HUDSON -- The latest five-year forecast update showed that while state funding is still unsure, the local district can stay within its budget and be successful.
By law, the forecast must be filed by the end of October each year and updated by the end of May.
The forecast was presented last month by Treasurer Kathryn Sines and unanimously passed by the Board. The update, mandated by law, was of the October 2016 forecast which showed the district in sound financial shape through 2021. The forecast was sent to the state after passage.
The forecast is only on general fund money which accounts for about 70 percent of all of the district's finances, according to Sines.
The numbers showed real estate revenue, which is the district's largest revenue source, up .12 percent, or $70,750 of what was projected in October.
Salaries and benefits make up about 80 percent of the district's expenditures, Sines said.
"They are lower than projected," Sines told the Board of Education.
Expenditures came in at $1.6 million or 1.69 percent lower than projected.
"We continue to look at every expenditure," Sines said. "All departments and building budgets have stayed at or below budgeted amounts which is evident by these numbers."
The cash balance reflected the higher revenues and lower expenditures, coming in at $1.7 million or 3.59 percent higher than projected.
Sines said the district has worked hard to keep expenditures down but must continue to watch state legislatures and work to keep spending down.
The October forecast projected revenues will decrease by 0.5 percent annually.
By 2021, revenue is forecast to be $59.91 million, with expenditures at $68.92 million.
However, due to carryover balances and reserved funds, the numbers show a positive ending balance each year through 2021, which is projected to finish with an ending balance of $8.63 million.

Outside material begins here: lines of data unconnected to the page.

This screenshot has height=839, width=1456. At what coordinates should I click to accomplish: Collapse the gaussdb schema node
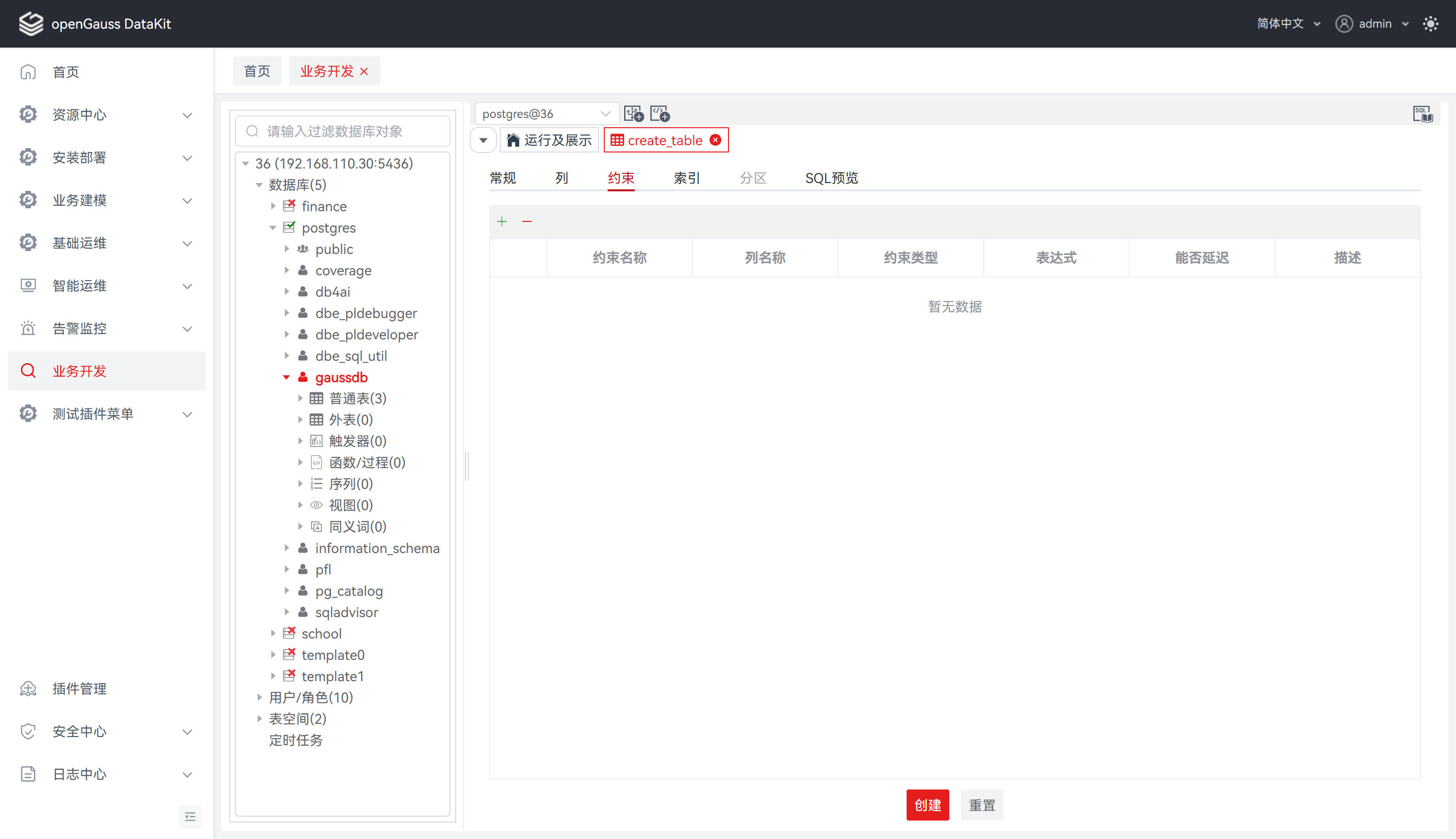(286, 377)
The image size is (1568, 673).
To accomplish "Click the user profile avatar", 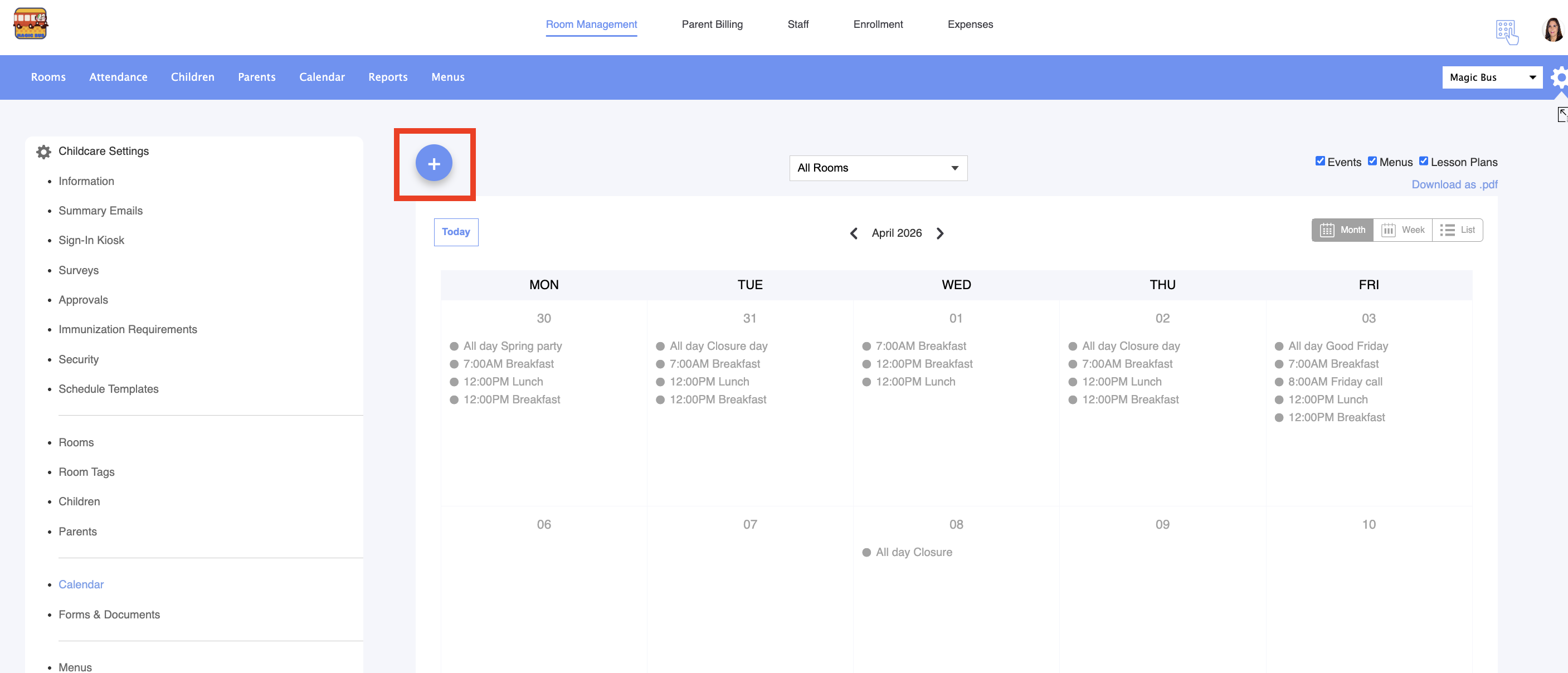I will pyautogui.click(x=1552, y=29).
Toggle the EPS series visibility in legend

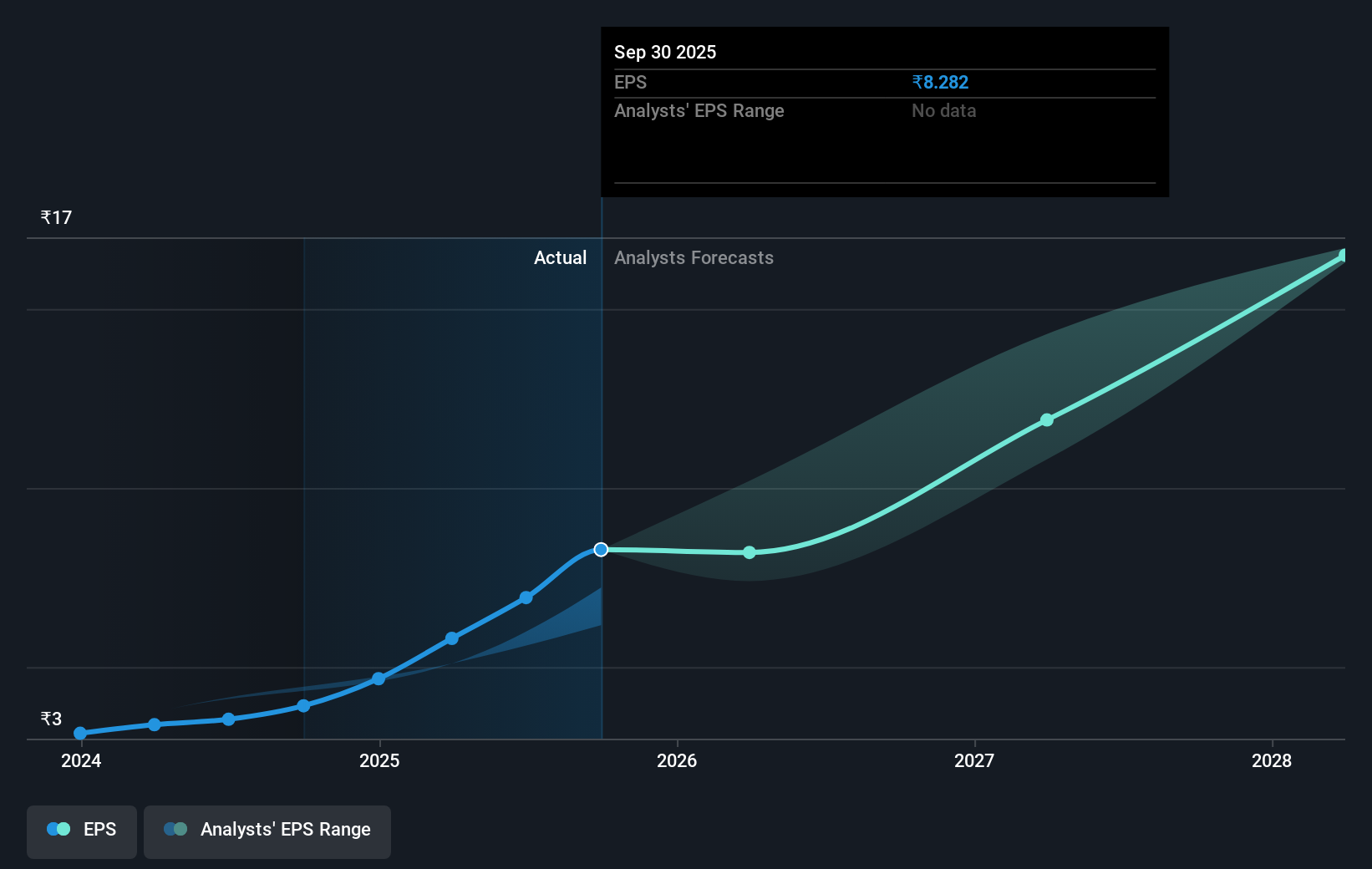pos(81,831)
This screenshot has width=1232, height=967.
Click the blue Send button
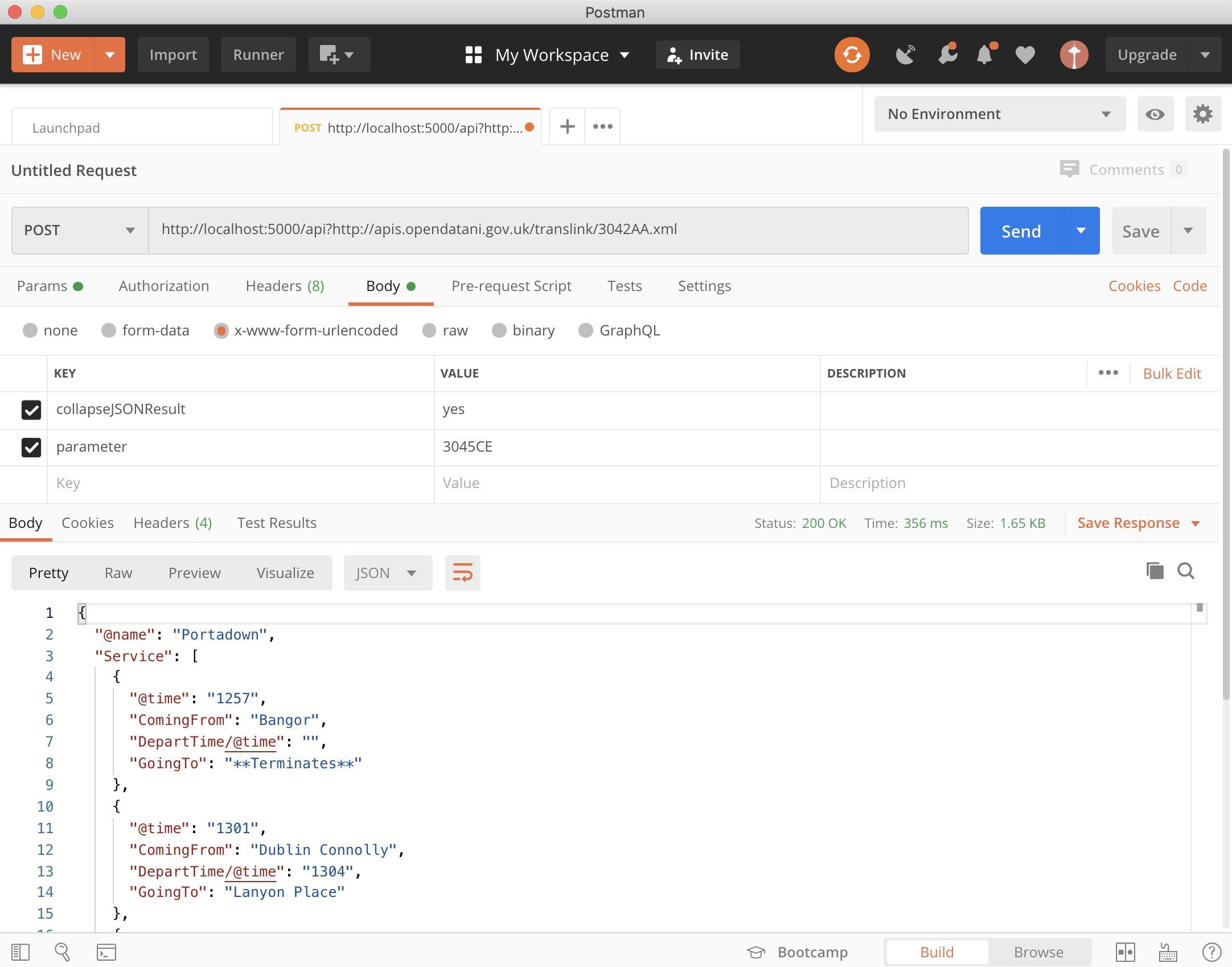(x=1021, y=231)
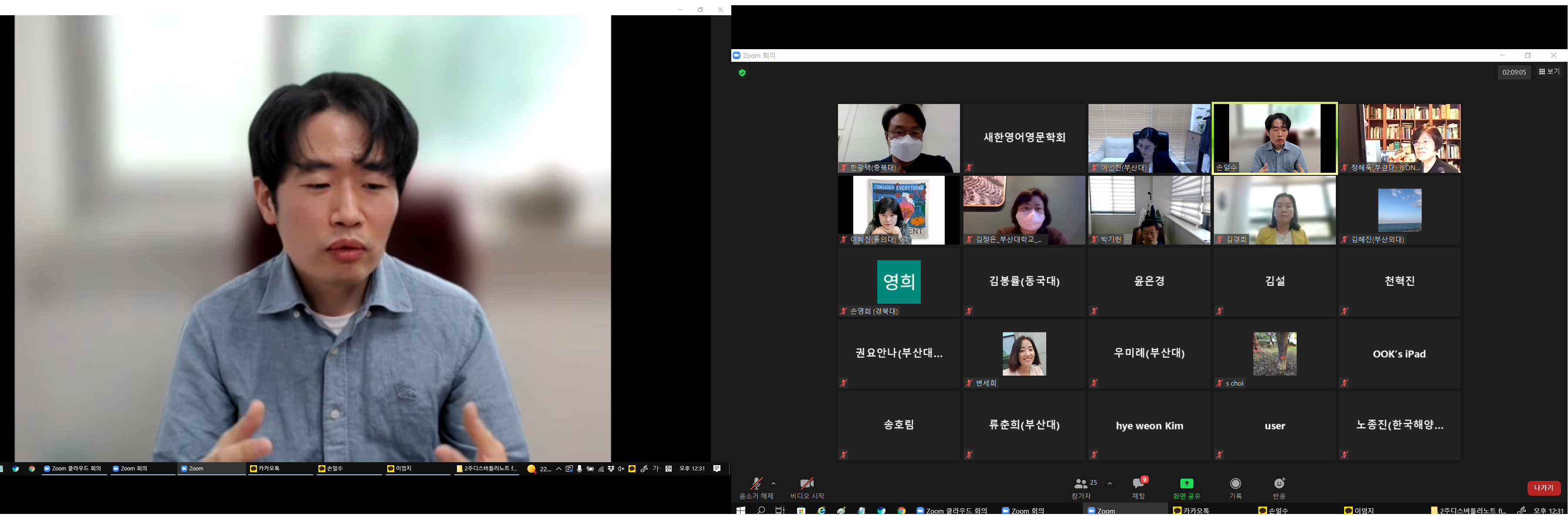Click taskbar search magnifier icon
Image resolution: width=1568 pixels, height=517 pixels.
tap(761, 510)
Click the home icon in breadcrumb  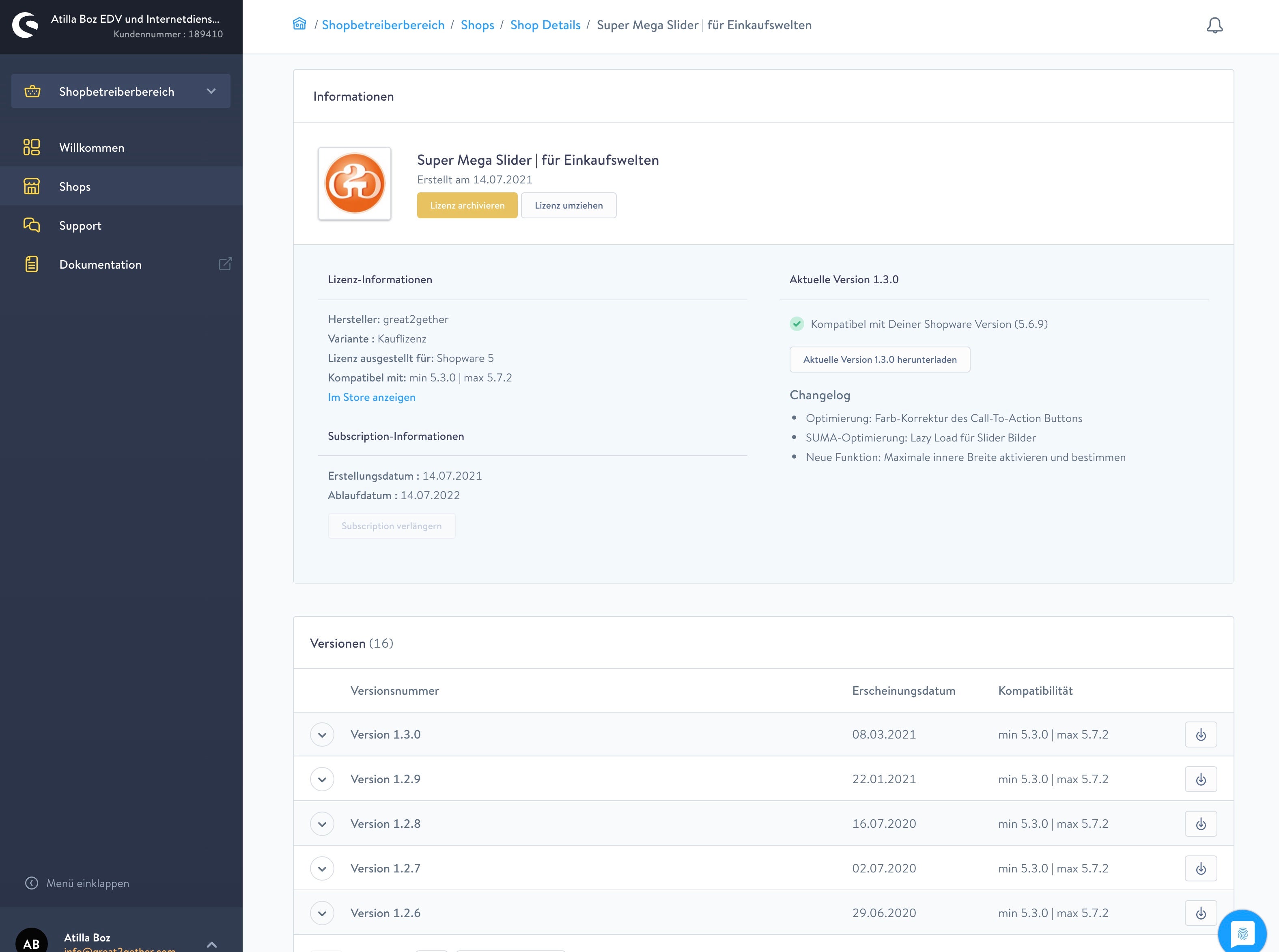tap(299, 24)
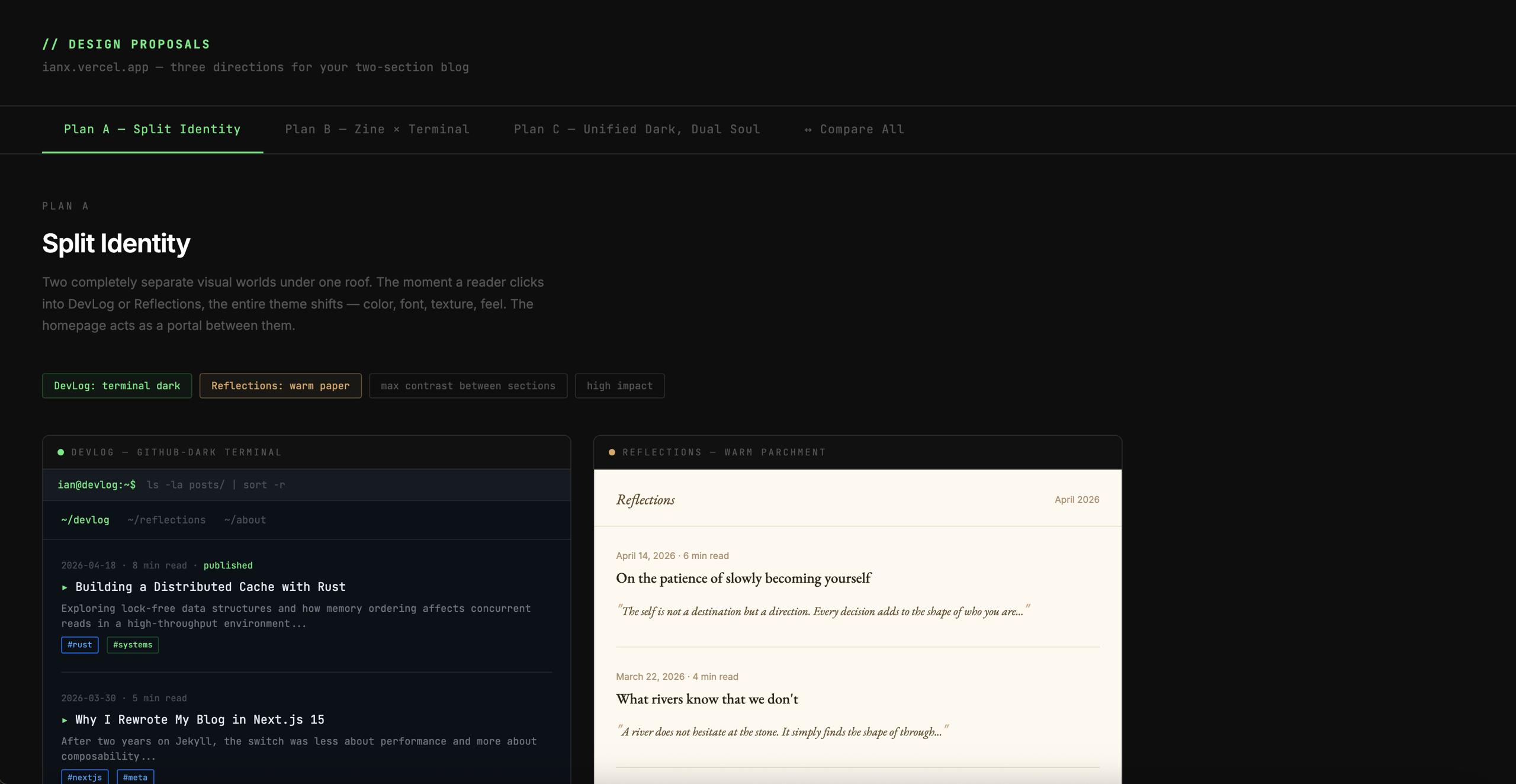Click 'DevLog: terminal dark' chip
Viewport: 1516px width, 784px height.
tap(117, 386)
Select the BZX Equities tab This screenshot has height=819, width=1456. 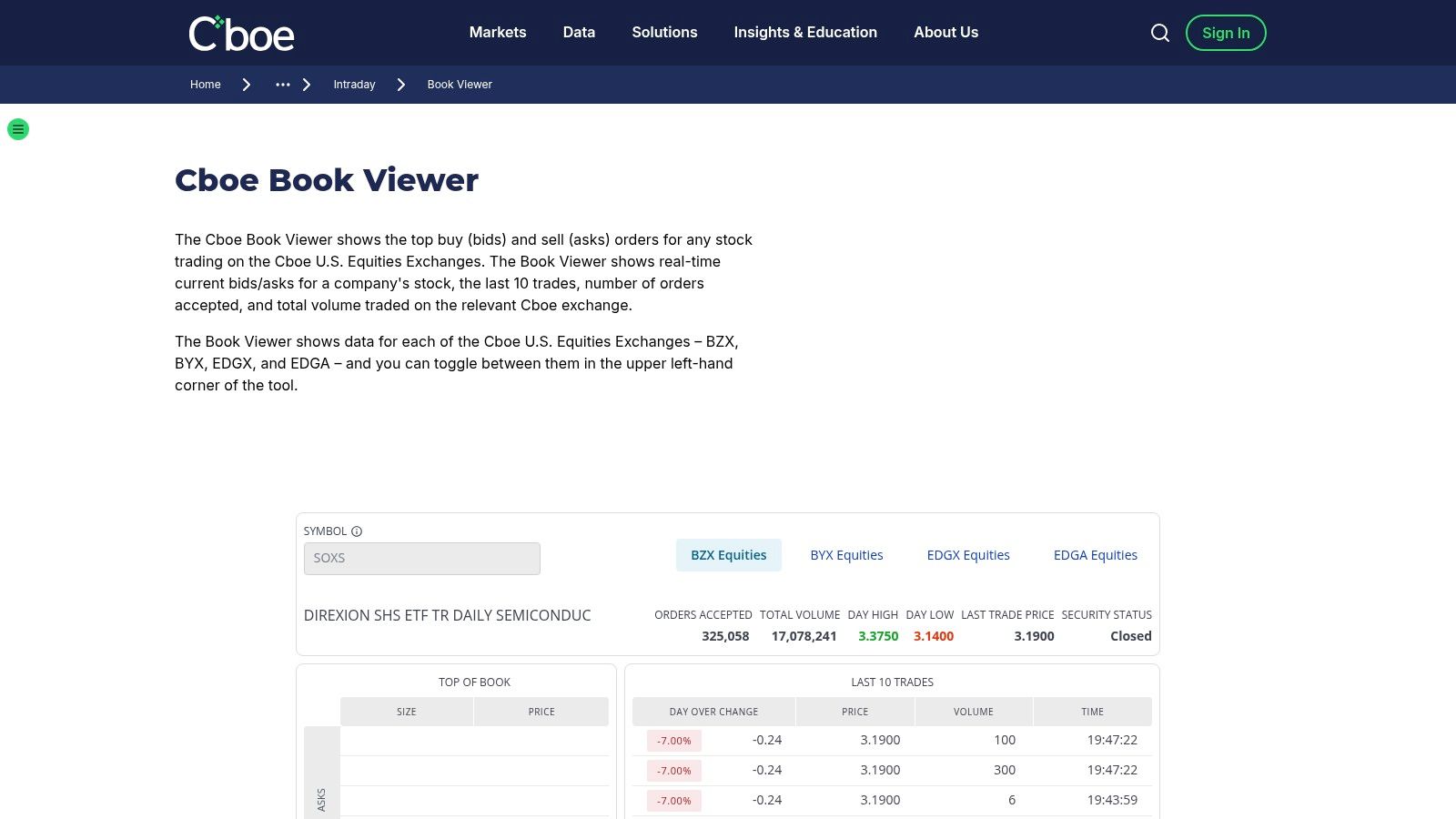pyautogui.click(x=729, y=554)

By 2021, real estate will make up 70.9 percent of revenues, with 16.8 percent coming from state funding.
Sines has called the forecast a living document which is always changing.
"The district will continue to make sound budget decisions and proactive financial recommendations," Sines summarized. "Each year the district will review spending and adjust decisions to help ensure ongoing stability."
The district also was helped May 2 when voters approved Issue 13, a, a continuation of the current 1.5 mill Permanent Improvement Fund.
The PIF, which was not a new tax, will generate about $1.38 million a year, according to the Summit County Fiscal Office.
No future levies were projected in the current forecast.